Hello we all know that $$\sqrt {a^2}=|a|$$ so when we have $$a^2=5$$ that is $$|a|=\sqrt5$$ and $$a=\pm\sqrt5$$ but i very often see that when solving integrals only the positive value is usually considered, for eg.
Here in this example since $$a^2=5$$ that means$$a=\pm\sqrt5$$ but the book considers only the positive value why?
The "correct" formula is
$$\int\frac{u^2}{\sqrt{a^2-u^2}}\,du=-\frac u2\sqrt{a^2-u^2}+\frac{a^2}2\sin^{-1}\left(\frac u{\color{red}|a\color{red}|}\right)+C$$
and it does not matter which sign you give $a$.
For this reason the tables of integrals usually assume $a>0$, implicitly or explicitly, as discussing the negatives is of no practical interest.
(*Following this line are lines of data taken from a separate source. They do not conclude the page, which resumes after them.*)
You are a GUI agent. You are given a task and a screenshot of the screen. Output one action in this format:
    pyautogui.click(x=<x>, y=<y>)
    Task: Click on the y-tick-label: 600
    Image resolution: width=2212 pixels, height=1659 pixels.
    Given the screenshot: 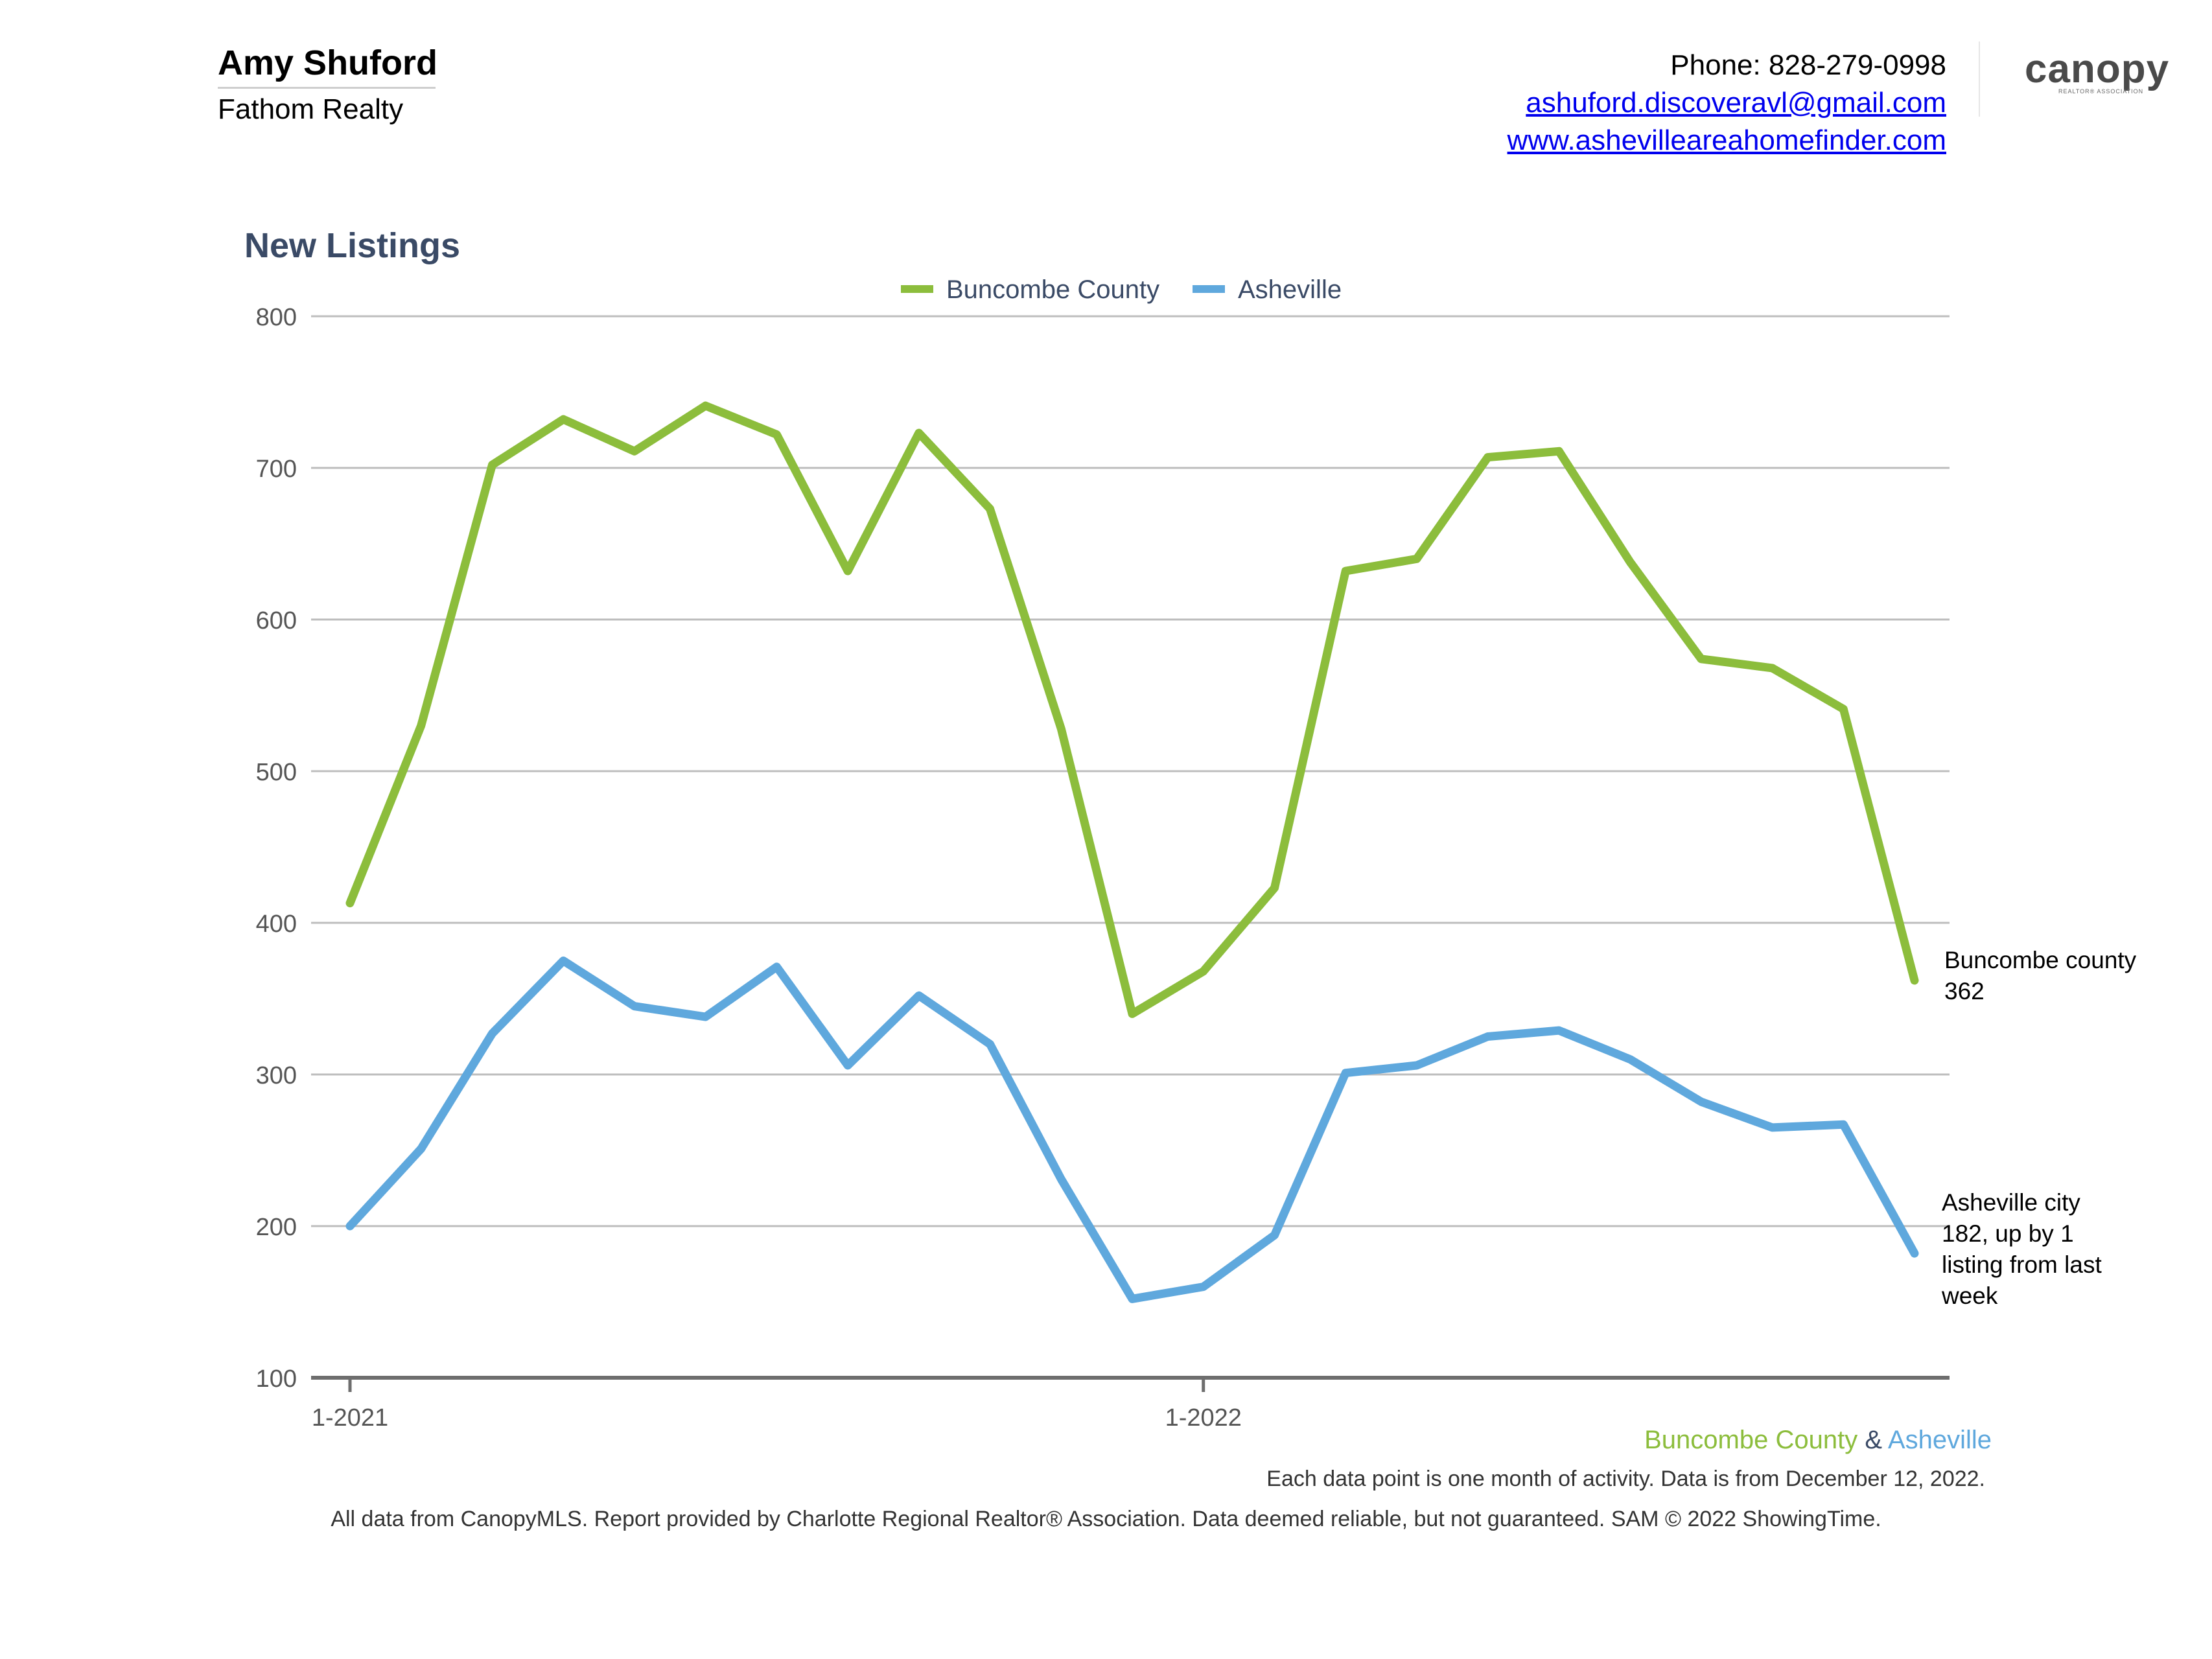 What is the action you would take?
    pyautogui.click(x=276, y=621)
     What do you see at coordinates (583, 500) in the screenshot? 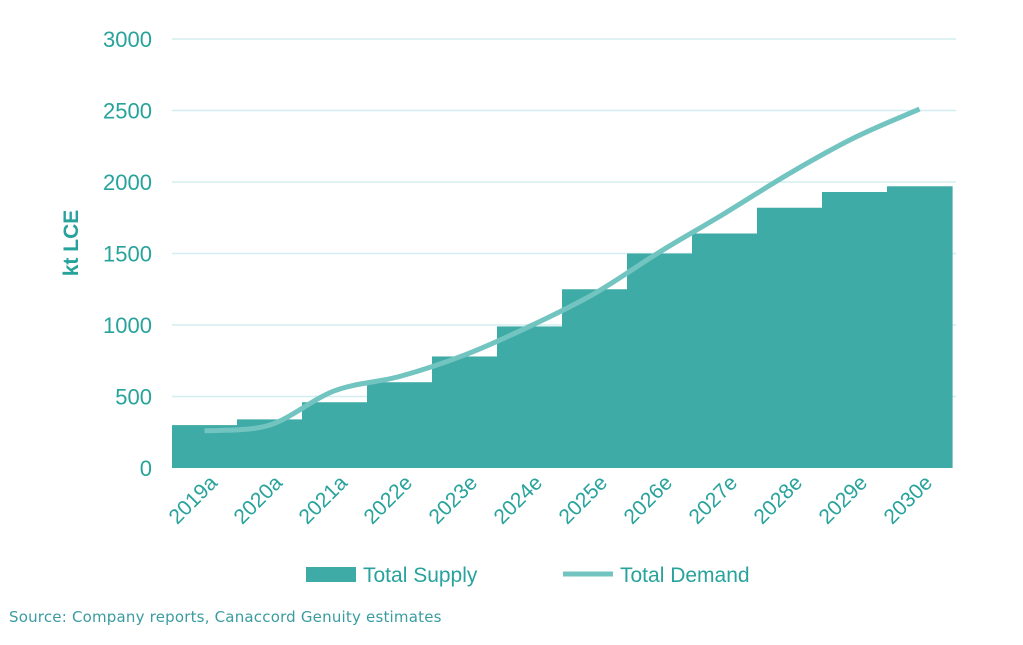
I see `x-tick-label: 2025e` at bounding box center [583, 500].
If we use the pre-packaged solution with $a^2=\frac54$: $$=-\frac x4\sqrt{5/4-x^2}+\frac5{16}\sin^{-1}\frac{2x}{\sqrt5}+K$$ and then use $a=-\frac{\sqrt5}2$, the arcsine term would be flipped in sign, but then differentiating $$-\frac x4\sqrt{5/4-x^2}-\frac5{16}\sin^{-1}\frac{2x}{\sqrt5}+K$$ does not give the original integrand but $-\frac14\sqrt{5 - 4 x^2}$ instead.
To be fully correct the integral should have an absolute value sign where the single $a$ appears. There is a reason only the plus sign is accounted for though – the principal square root of a positive number remains positive, so it is the more "natural" choice of sign.